Effective date: May 31, 2022
1. I understand sublingual immunotherapy is an allergy drop that is taken under the tongue in an attempt to improve allergy symptoms over time by strengthening my immune system, which, in most cases, leads to individuals becoming desensitized to allergy triggers.
2. I understand that this immunotherapy does not replace the avoidance of allergens to which I am known to be sensitized (allergic) and that the overall effectiveness of the sublingual immunotherapy also depends on external factors such as environment, diet, and use of other medications.
3. I understand that reduction of allergic sensitivity is the goal of sublingual immunotherapy. Improvement is often not seen immediately, and may not be apparent for up to one year. The results are often a reduction, but not complete elimination of symptoms. A few patients may not be helped by immunotherapy at all. I recognize that there is no guarantee that this therapy will, in fact, result in a cure or resolution of my symptoms and that these claims and this therapy has not been reviewed by the Food and Drug Administration.
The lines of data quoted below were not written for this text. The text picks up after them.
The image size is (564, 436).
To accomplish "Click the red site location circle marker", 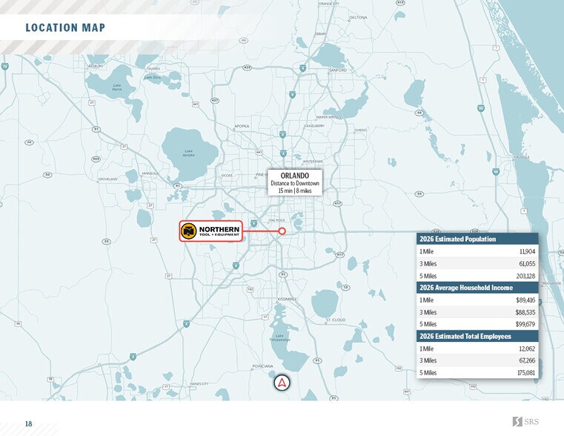I will click(282, 231).
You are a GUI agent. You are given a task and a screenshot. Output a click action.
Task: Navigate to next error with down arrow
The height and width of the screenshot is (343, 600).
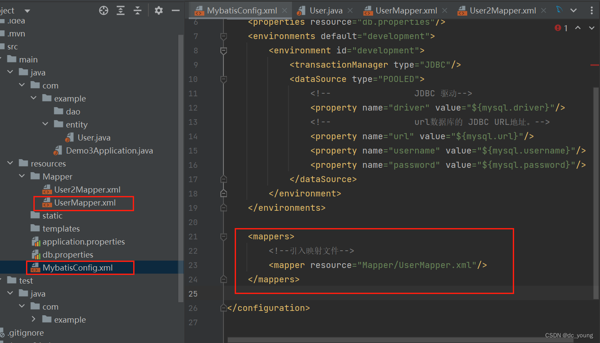pyautogui.click(x=591, y=28)
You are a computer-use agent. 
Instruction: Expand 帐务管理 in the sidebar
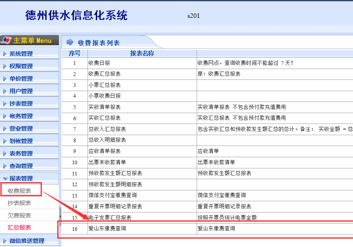click(21, 116)
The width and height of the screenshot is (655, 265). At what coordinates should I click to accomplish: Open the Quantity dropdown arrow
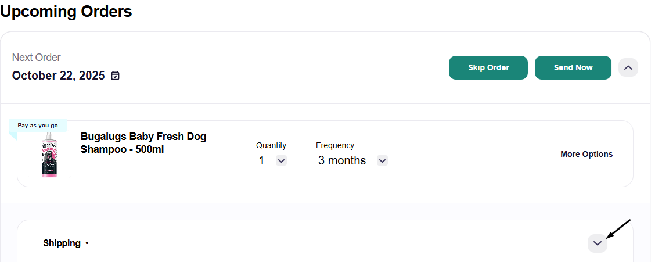click(x=281, y=160)
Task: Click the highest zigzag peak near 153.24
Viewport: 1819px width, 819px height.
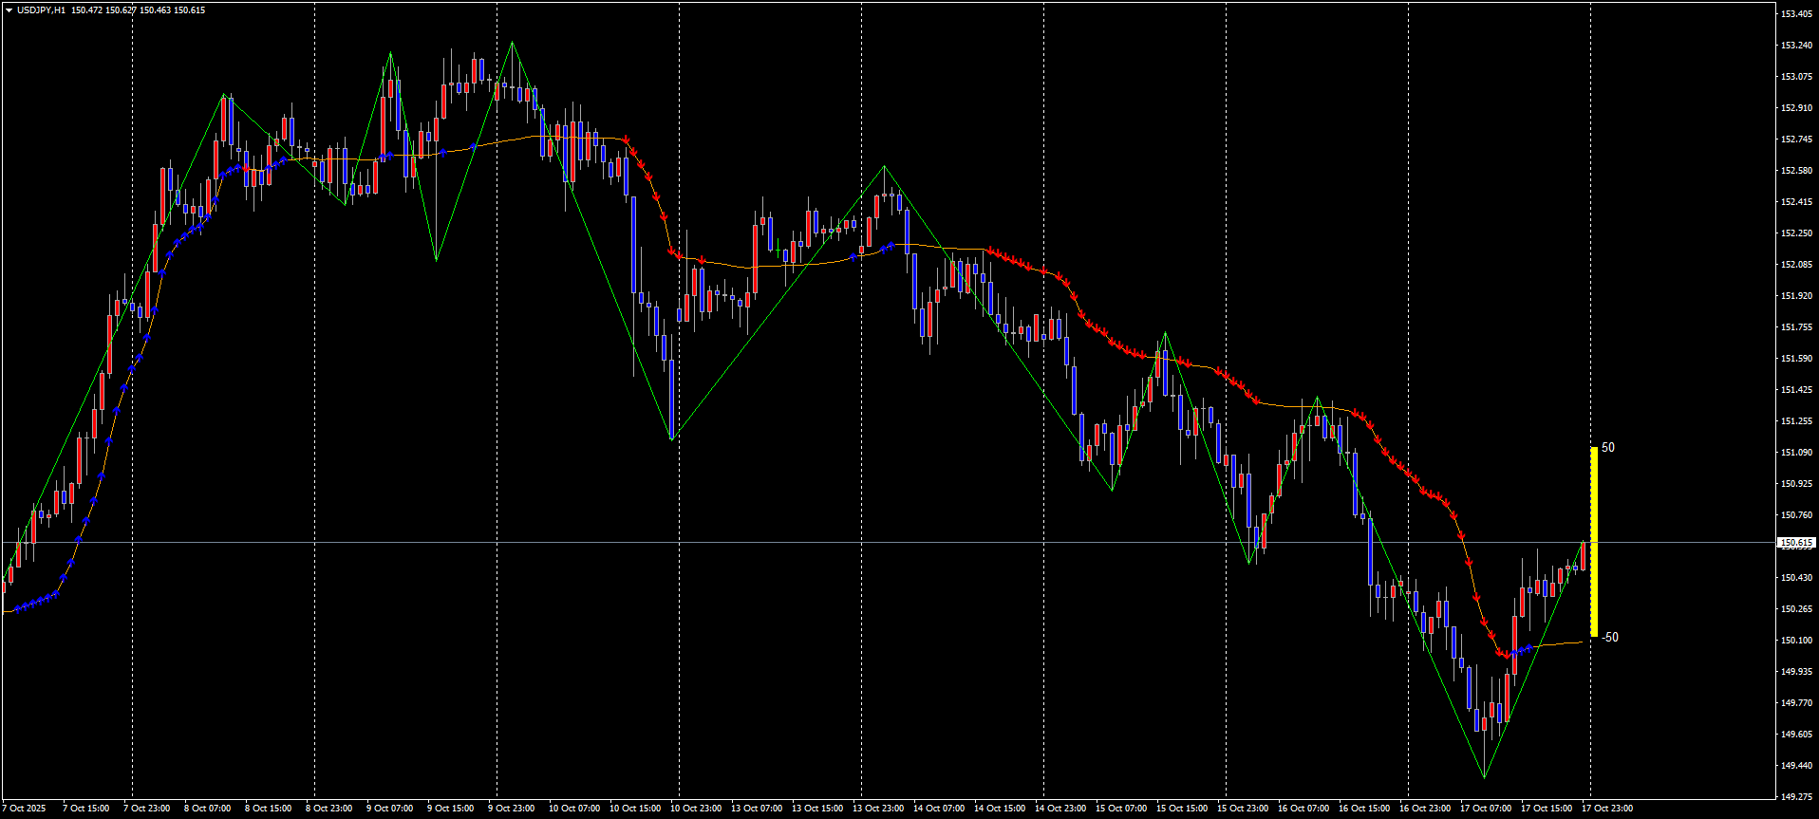Action: click(x=512, y=43)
4. I understand that anaphylaxis, an acute and potentially life-threatening allergic reaction, is a possibility during treatment. Though the risk of anaphylactic shock is low, I acknowledge that I am encouraged to have an EpiPen nearby when taking my first dose, I understand that Nectar can provide a prescription for an EpiPen after my virtual consultation if I so request.
5. I agree to use only the Nectar pharmacy to purchase and receive my prescriptions.
6. I understand and agree that, at this time, I do not wish to be contacted by telephone for medication counseling by a pharmacist.
I have read and fully understand this consent form, and consent to be treated with sublingual immunotherapy. I understand that I should not agree to this consent form if all items, including all of my questions, have not been explained or answered to my satisfaction or if I do not understand any of the items or words contained in this consent form.